Prima bisognava inseguirla e adesso bisogna invece trattenerla. Nei mesi più difficili per la scuola ha fatto «scena muta» mentre ora non fa che lanciare idee. In poche ore, il ministro dell'Istruzione, Lucia Azzolina, ha infatti rilasciato due interviste, una più frizzante dell'altra perché autentici flussi di incoscienza dopo mesi di inspiegabile silenzio. Come gli studenti che annusano la libertà, alla Azzolina è accaduto qualcosa di simile e ha cominciato a parlare e rivelare che sarebbe vittima di un complotto orchestrato dal comitato tecnico scientifico, dai funzionari di Trastevere, dai giornalisti, una Spectre che manipolerebbe i suoi pensieri per altro molto indecifrabili: «Plexiglas a scuola? È sempre stata una bufala».

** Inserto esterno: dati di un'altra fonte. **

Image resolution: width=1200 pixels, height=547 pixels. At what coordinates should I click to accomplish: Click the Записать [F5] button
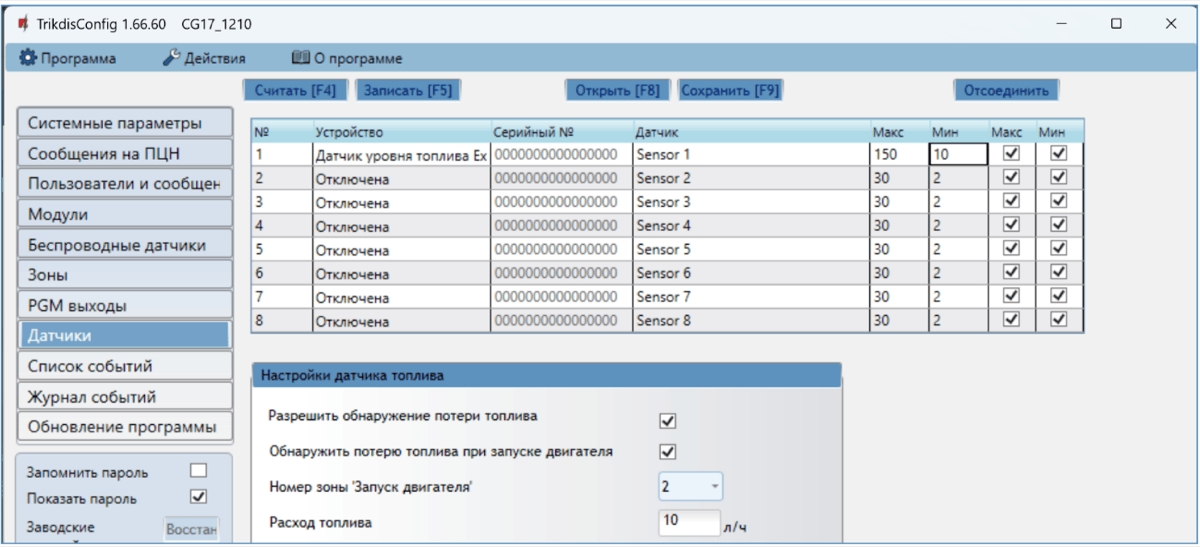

La denuncia è stravagante anche perché di lei si ricordano solo la «task force per la scuola», le tante «proposte sul tavolo» di cui il plexiglas era appunto la più accreditata insieme a cabine di stile coreano, caschi da saldatore e poi ancora didattica online di cui la ministra è una sostenitrice a giorni alterni. La verità? Nessun ministro al governo è stato più spaesato di lei. Le sue conversazioni con i giornali, in un anno, sono state cosi poche e vuote di notizie che l'unica di densità risultava essere quella a Repubblica dal titolo gozzaniano: «No al sei politico». È stata dunque una sorpresa vedere questa preside (il suo concorso è ormai un classico per i linguisti) dichiarare a Radio 24 che «il plexiglas era solo una delle mille ipotesi nata in una riunione privata con il Cts. Per i giornali quella ipotesi era diventata la notizia bambini nelle gabbie di plexiglas. Ci vorrebbe maggiore correttezza. Qualcuno vuole creare confusione».
In pratica, i giornalisti hanno ben fatto il loro lavoro, quello che al ministero evidentemente riesce male. Non è finita. Al Messaggero ha voluto far sapere che «ci sono tre cose da fare per garantire il distanziamento e le faremo». Da quando questa determinazione, signora ministra? Seguendo l'esempio di Giuseppe Conte, la Azzolina ha aperto i suoi personali stati generali e aggiunto che il 14 settembre «nessun dubbio, la scuola riaprirà». E ci mancherebbe! Ma la prova che l'insuccesso è il suo colpo di sole si è avuta quando ha difeso le sue linee guida che, la scorsa settimana, hanno unito sindacati, genitori, presidi, bidelli, tutti insieme appassionatamente per protestare contro indicazioni vaghe e che scaricano le responsabilità sui dirigenti scolastici: «In altri paesi europei non sono arrivate. Procediamo nello stesso modo». Insomma, avanti così senza decidere. Si sa che l'esaltazione è pericolosa e che una volta entrati nella parte difficile è sempre uscirne.
Sulla scuola, da quanto annuncia la Azzolina, (nessuno li ha ovviamente visti) starebbero per piovere imminenti miliardi per settembre: «2.5 miliardi di euro. 1.5 previsti nel decreto Rilancio e ora un miliardo in più. Di questa ultima somma, 800 milioni li ho trovati io! E ora assunzioni da fare questa estate». Era sicuramente un'altra rispetto alla Azzolina di inizio anno scolastico, ma per fortuna è durato poco. Alla domanda successiva, sulla chiusura per Election Day, è tornata la solita: «Fermo restando che non è il ministro che decide dove si svolgono le elezioni, la sanificazione della scuola dura un giorno».
Parliamo della ministra che alla domanda rivolta dagli assessori regionali, in piena pandemia, «insomma, che facciamo?», ha spento il collegamento ed è fuggita via. È la vera autrice della hit dell'estate 2020, quel «rime buccali», l'unità di misura che dovrebbe accorciare il distanziamento fra un banco e l'altro, un latinorum, per nascondere il balbettio degli impreparati.